Saturday, November 3, 2007

Iraq vows to hunt down Kurdish rebel leaders

One group of rebel leaders they will be sure not to arrest are those from the PJAK who are fighting against Iran. They are apparently being aided by US arms. The US distinguishes them from the PKK for obvious reasons even though they carry out terrorist operations against military units in Iran. Unlike the PKK they do not seem to consider civilians as legitimate targets.
It remains to be seen how much will really get done as the central Iraqi government is certainly not going to be able to send troops to northern Iraq as the Kurd authorities would blow a fuse.


Iraq vows to hunt down Kurdish rebel leaders
Sat Nov 3, 2007 2:50 PM EDT



By Sue Pleming and Mussab Al-Khairalla

ISTANBUL (Reuters) - Iraq said on Saturday it was ready to hunt down and arrest Kurdish guerrilla leaders responsible for cross-border raids into Turkey in an effort to avert a major incursion by the Turkish military.

Major powers and countries in the region, meeting in Istanbul to discuss Iraqi security, are seeking to ease tensions on the Turkish-Iraqi border that could escalate into a bigger regional crisis.

Turkey wants leaders of the Kurdistan Workers Party (PKK) arrested and seeks the closure of camps in northern Iraq which they use as bases for cross-border attacks in their 23-year-old campaign for a homeland in southeast Turkey.

Iraqi Prime Minister Nuri al-Maliki met Turkish Prime Minister Tayyip Erdogan and President Abdullah Gul as diplomatic efforts between Turkey, Iraq and the United States intensified.

"The prime minister renewed the willingness of the Iraqi government to take steps to isolate the terrorist PKK, prevent any help reaching its members, chase and arrest them, and put them in front of the Iraqi judiciary because of their terrorist activities," Maliki's office said in a statement.

Iraqi Foreign Minister Hoshiyar Zebari told a news conference his country did not rule out carrying out military action jointly with Turkey against the PKK.

Erdogan is to meet U.S. President George W. Bush on Monday and the Turkish premier was upbeat about the outcome of talks.

"I believe this visit will give positive results on the United States taking concrete steps at a time when northern Iraq-based terrorist attacks are testing our nation's patience," Erdogan told reporters before leaving for Washington.

Turkey is impatient at what it regards as U.S. and Iraqi foot-dragging over the threat from the PKK and has massed 100,000 troops on the border for a possible offensive against about 3,000 rebels using Iraq as a base.

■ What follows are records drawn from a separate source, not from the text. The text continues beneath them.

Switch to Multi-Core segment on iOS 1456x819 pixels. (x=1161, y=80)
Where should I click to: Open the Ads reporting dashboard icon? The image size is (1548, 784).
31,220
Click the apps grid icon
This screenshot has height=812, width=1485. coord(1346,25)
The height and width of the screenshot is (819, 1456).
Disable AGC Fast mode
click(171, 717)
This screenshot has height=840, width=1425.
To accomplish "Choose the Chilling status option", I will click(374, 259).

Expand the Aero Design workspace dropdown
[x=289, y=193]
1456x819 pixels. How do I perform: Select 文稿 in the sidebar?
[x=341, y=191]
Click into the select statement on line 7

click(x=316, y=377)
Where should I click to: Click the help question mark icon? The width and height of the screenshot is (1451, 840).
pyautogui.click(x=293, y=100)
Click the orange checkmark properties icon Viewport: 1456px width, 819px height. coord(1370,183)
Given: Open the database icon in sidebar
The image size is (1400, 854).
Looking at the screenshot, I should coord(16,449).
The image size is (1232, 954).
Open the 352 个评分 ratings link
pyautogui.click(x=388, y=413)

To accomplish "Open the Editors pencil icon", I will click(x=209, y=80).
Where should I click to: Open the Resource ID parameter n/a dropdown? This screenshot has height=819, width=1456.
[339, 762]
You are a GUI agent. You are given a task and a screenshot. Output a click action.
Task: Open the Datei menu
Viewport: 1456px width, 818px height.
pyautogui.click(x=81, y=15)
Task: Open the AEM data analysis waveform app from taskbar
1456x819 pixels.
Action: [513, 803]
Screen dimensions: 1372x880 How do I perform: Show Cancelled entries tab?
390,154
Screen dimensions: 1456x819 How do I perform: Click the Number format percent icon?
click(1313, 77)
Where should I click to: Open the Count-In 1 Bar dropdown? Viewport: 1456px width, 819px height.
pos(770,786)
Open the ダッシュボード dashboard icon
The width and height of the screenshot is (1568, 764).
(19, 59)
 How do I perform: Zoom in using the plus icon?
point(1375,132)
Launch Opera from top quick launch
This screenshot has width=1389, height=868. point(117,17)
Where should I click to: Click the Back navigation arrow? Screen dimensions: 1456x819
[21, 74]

But the government in Baghdad has little influence over the semi-autonomous Kurdish region in the north and the success of any measures against PKK militants would depend on the cooperation of Kurdish authorities. Iraqi Kurdish leader Masoud Barzani has so far refused to arrest PKK members.

"Soon you will see a number of visible measures implemented on the ground to show our seriousness," Zebari said.

In northern Iraq, a Kurdish official said the regional government had shut down the offices of a political party which sympathizes with the PKK, the Kurdistan Democratic Solution Party, following calls by the Baghdad government.

GUERRILLA ATTACKS

The so-called "neighbors' conference," hosted by Turkey, was meant to focus on improving security in Iraq but has been overshadowed by the fall-out from the PKK guerrilla attacks.

U.S. Secretary of State Condoleezza Rice has promised more action from the United States but provided scant details on how far Washington was prepared to go except to offer improved intelligence-sharing on the PKK.

No major announcements were made during Rice's two-day visit, or at the conference, partly because she did not want to upstage Monday's meeting in Washington between Erdogan and Bush.

Erdogan has come under pressure to act after dozens of Turkish soldiers were killed in PKK attacks in recent weeks.

The United States supports limited strikes by Turkey on PKK training sites but opposes any large-scale invasion.

"All options are on the table. How, when and whether or not to use these instruments is a matter of strategy for us," Turkish Foreign Minister Ali Babacan told a news conference.

Several thousand people protested in the capital Ankara on Saturday, the latest in a series of demonstrations.

"It is clearly unacceptable that Iraq's territory is used to mount cross-border attacks," U.N. Secretary-General Ban Ki-moon told the Istanbul meeting of dozens of foreign ministers, held in an Ottoman palace on the banks of the Bosphorus.

A declaration after Saturday's meeting of ministers from major Western powers and the region included condemnation of all terrorism in Iraq, applauded bilateral arrangements between Iraq and its neighbors and supported the country's full sovereignty.

"It would blow up the whole region, both inside Turkey and inside Iraq. It is risky to have 100,000 soldiers on the border," said French Foreign Minister Bernard Kouchner.